**Aim of the task:** Every line from the one containing "This screenshot has width=496, height=308." to the last line of the listing below should be given again exactly.

------------

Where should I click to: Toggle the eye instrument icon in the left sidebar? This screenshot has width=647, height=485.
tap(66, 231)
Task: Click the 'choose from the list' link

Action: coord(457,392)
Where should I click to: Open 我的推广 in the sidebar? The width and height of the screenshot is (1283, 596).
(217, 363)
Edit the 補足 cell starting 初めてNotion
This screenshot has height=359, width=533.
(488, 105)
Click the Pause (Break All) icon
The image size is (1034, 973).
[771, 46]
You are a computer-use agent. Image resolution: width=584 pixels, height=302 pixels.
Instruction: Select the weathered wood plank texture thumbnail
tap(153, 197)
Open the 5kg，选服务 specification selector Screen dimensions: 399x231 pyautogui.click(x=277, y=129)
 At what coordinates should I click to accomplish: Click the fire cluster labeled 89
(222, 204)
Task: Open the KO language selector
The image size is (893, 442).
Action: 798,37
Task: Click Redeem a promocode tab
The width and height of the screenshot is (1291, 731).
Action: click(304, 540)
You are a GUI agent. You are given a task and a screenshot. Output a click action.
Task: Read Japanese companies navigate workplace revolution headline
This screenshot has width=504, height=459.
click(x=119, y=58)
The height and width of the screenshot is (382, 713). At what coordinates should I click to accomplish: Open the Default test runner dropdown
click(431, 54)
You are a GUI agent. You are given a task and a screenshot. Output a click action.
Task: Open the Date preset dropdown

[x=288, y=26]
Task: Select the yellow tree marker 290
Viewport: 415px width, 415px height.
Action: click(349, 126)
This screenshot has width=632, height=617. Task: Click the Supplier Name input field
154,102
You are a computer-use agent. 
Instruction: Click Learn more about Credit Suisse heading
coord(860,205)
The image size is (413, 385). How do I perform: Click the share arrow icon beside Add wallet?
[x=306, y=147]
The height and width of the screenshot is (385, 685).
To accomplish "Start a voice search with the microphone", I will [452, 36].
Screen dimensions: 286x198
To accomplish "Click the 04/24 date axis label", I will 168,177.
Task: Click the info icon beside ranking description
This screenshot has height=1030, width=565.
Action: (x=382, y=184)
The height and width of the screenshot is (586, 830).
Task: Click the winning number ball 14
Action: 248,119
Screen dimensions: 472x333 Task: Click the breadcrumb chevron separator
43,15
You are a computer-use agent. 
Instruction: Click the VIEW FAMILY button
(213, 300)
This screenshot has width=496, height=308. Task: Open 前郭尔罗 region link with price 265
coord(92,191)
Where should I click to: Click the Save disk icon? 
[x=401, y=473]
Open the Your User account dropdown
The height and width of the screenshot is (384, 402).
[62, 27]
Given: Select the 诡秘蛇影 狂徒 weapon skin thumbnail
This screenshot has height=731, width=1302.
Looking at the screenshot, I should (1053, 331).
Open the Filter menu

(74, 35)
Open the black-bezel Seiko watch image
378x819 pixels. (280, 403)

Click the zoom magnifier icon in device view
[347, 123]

------------

**Solved problem:**
This screenshot has width=496, height=308. Task: Open 前郭尔罗 region link with price 265
coord(92,191)
Where should I click to: Click the Save disk icon? 
[x=401, y=473]
Open the Your User account dropdown
The height and width of the screenshot is (384, 402).
[62, 27]
Given: Select the 诡秘蛇影 狂徒 weapon skin thumbnail
This screenshot has height=731, width=1302.
Looking at the screenshot, I should (1053, 331).
Open the Filter menu

(74, 35)
Open the black-bezel Seiko watch image
378x819 pixels. (280, 403)

Click the zoom magnifier icon in device view
[347, 123]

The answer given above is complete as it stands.